What the task requires: From the entries below, return exactly the lines beginning at the one that contains "Diktiergerät (28, 138)" and ending at the one that contains "Bluetooth Audio Adapter (32, 121)", both of them included, and only those lines.

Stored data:
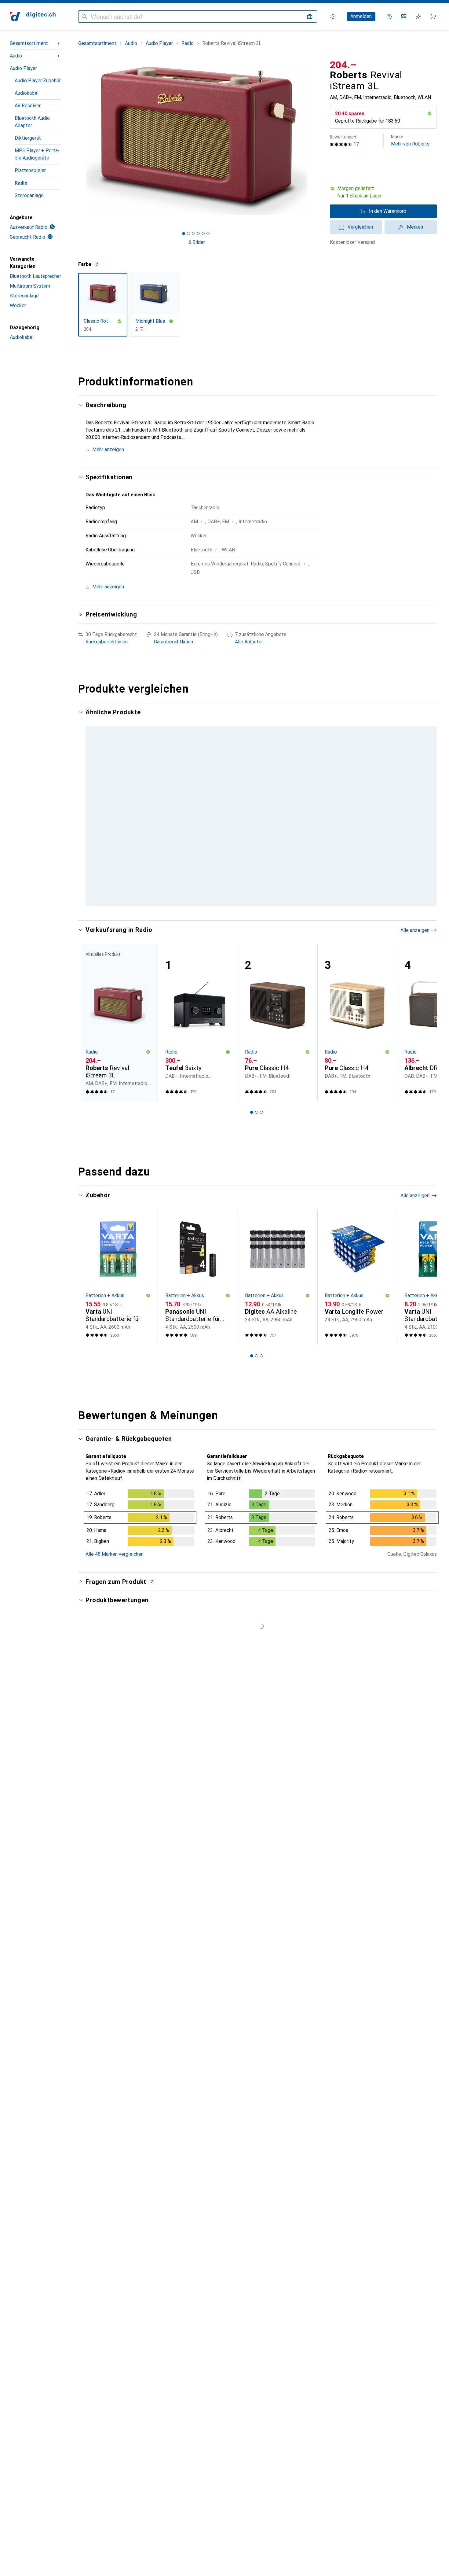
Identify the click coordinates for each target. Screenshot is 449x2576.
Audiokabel (26, 93)
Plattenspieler (30, 170)
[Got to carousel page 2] (188, 233)
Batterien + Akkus (105, 1328)
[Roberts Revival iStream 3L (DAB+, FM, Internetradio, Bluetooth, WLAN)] (198, 789)
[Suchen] (84, 16)
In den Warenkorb (387, 211)
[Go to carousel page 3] (256, 936)
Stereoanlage (29, 195)
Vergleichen (360, 227)
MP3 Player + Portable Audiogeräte (37, 154)
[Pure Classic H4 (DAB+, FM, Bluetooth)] (277, 1054)
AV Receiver (28, 106)
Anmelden (361, 16)
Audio (16, 56)
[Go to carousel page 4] (261, 936)
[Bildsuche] (309, 16)
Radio (21, 183)
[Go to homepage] (33, 16)
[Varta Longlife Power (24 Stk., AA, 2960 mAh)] (357, 1309)
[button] (429, 113)
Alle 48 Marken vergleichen (115, 1586)
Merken (415, 227)
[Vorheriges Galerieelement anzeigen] (77, 141)
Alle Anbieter (249, 642)
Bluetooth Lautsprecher (35, 276)
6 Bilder (196, 242)
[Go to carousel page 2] (251, 936)
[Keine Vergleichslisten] (404, 16)
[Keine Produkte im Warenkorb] (433, 16)
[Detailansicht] (140, 1551)
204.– (343, 64)
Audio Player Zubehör (38, 80)
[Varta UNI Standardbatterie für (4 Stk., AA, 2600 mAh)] (118, 1309)
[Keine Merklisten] (418, 16)
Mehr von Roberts (410, 140)
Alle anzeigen (414, 713)
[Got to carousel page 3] (193, 233)
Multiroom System (30, 286)
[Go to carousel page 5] (266, 936)
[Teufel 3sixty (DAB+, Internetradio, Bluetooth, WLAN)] (198, 1054)
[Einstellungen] (333, 16)
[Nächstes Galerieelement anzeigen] (316, 141)
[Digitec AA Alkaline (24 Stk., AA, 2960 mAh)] (277, 1309)
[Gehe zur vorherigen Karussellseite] (89, 820)
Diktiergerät (28, 138)
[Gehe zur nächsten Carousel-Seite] (426, 820)
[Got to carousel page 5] (203, 233)
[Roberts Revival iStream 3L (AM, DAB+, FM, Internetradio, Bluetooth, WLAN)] (277, 789)
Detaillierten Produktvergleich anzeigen (343, 713)
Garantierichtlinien (173, 642)
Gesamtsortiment (29, 43)
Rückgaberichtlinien (107, 642)
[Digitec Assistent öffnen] (389, 16)
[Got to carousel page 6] (208, 233)
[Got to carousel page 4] (198, 233)
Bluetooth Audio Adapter (32, 121)
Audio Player (23, 68)
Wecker (18, 305)
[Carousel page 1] (183, 233)
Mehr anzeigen (108, 449)
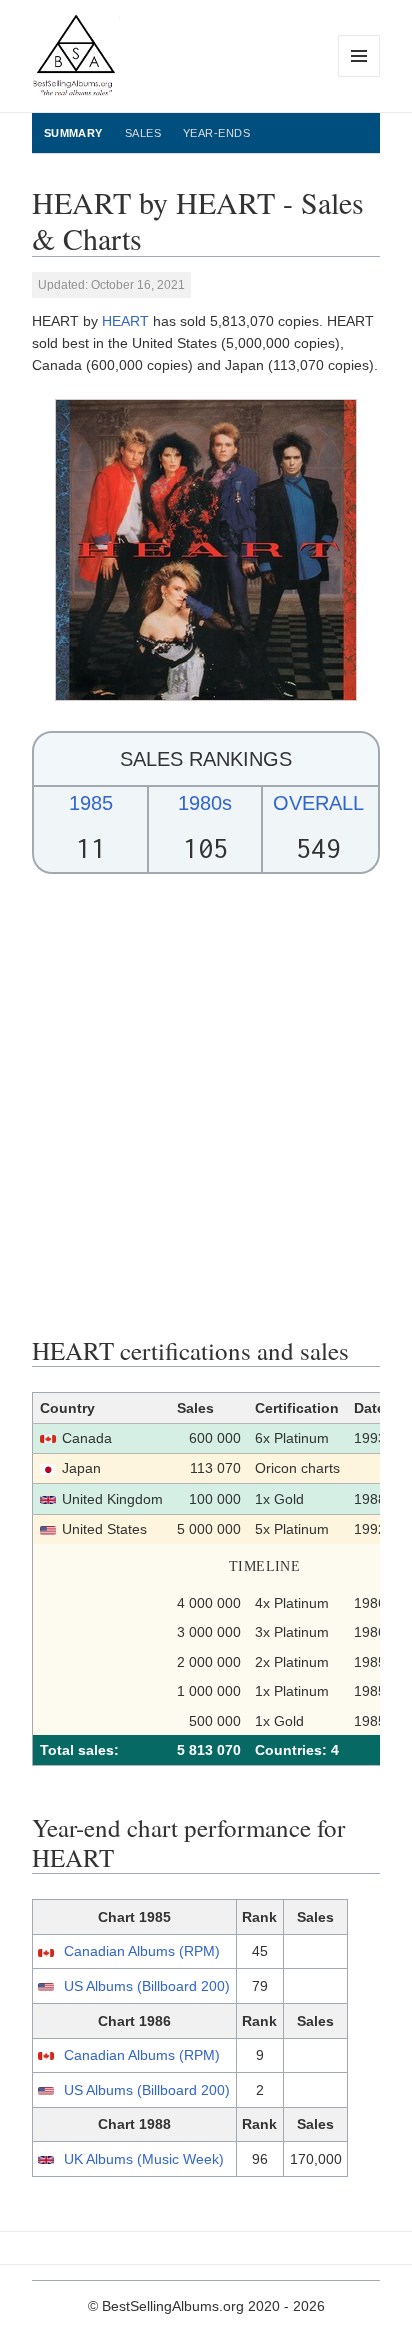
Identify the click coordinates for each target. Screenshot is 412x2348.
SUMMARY (73, 133)
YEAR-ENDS (216, 133)
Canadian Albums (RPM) (142, 1951)
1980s (205, 803)
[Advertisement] (206, 1105)
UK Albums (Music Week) (144, 2159)
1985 (91, 803)
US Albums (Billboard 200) (147, 1986)
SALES (143, 133)
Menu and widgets (359, 76)
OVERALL (318, 803)
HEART (125, 321)
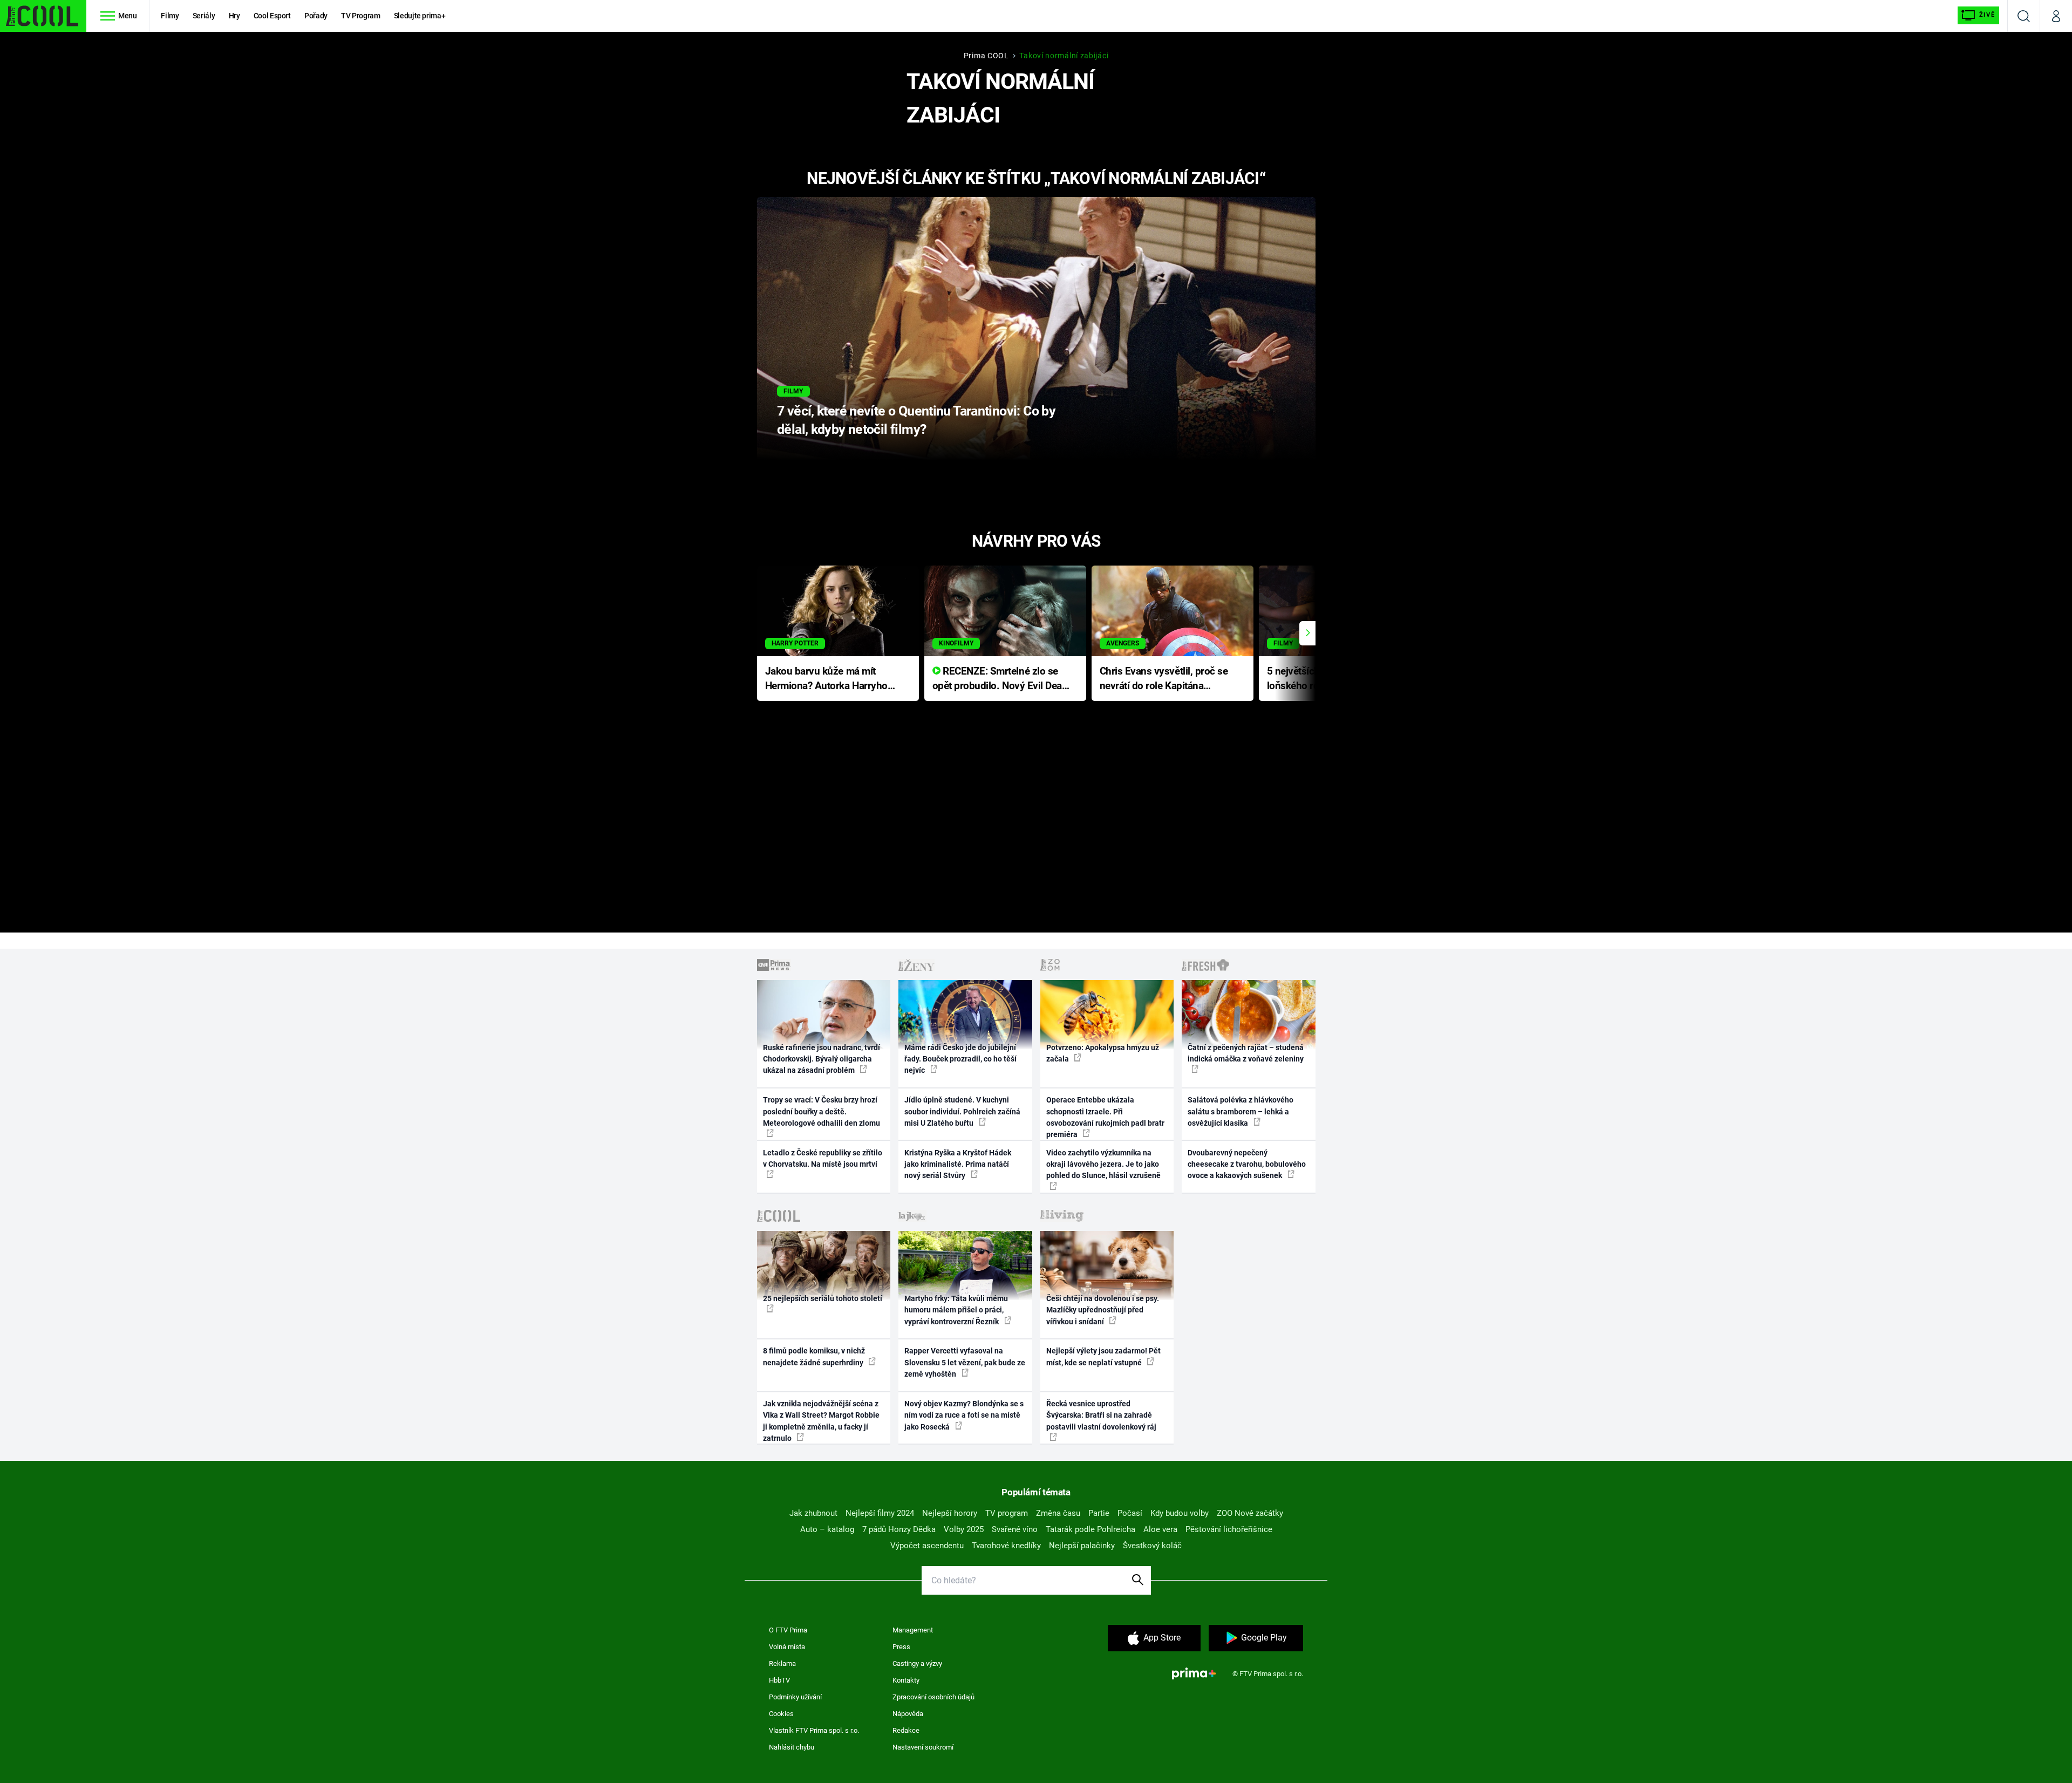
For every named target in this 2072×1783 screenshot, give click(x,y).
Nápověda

Task result:
Diktiergerät (28, 138)
[Gehe zur nächsten Carousel-Seite] (426, 820)
[Got to carousel page 5] (203, 233)
[Roberts Revival iStream 3L (AM, DAB+, FM, Internetradio, Bluetooth, WLAN)] (277, 789)
Detaillierten Produktvergleich anzeigen (343, 713)
Garantierichtlinien (173, 642)
Gesamtsortiment (29, 43)
Rückgaberichtlinien (107, 642)
[Digitec Assistent öffnen] (389, 16)
[Got to carousel page 6] (208, 233)
[Got to carousel page 4] (198, 233)
Bluetooth Audio Adapter (32, 121)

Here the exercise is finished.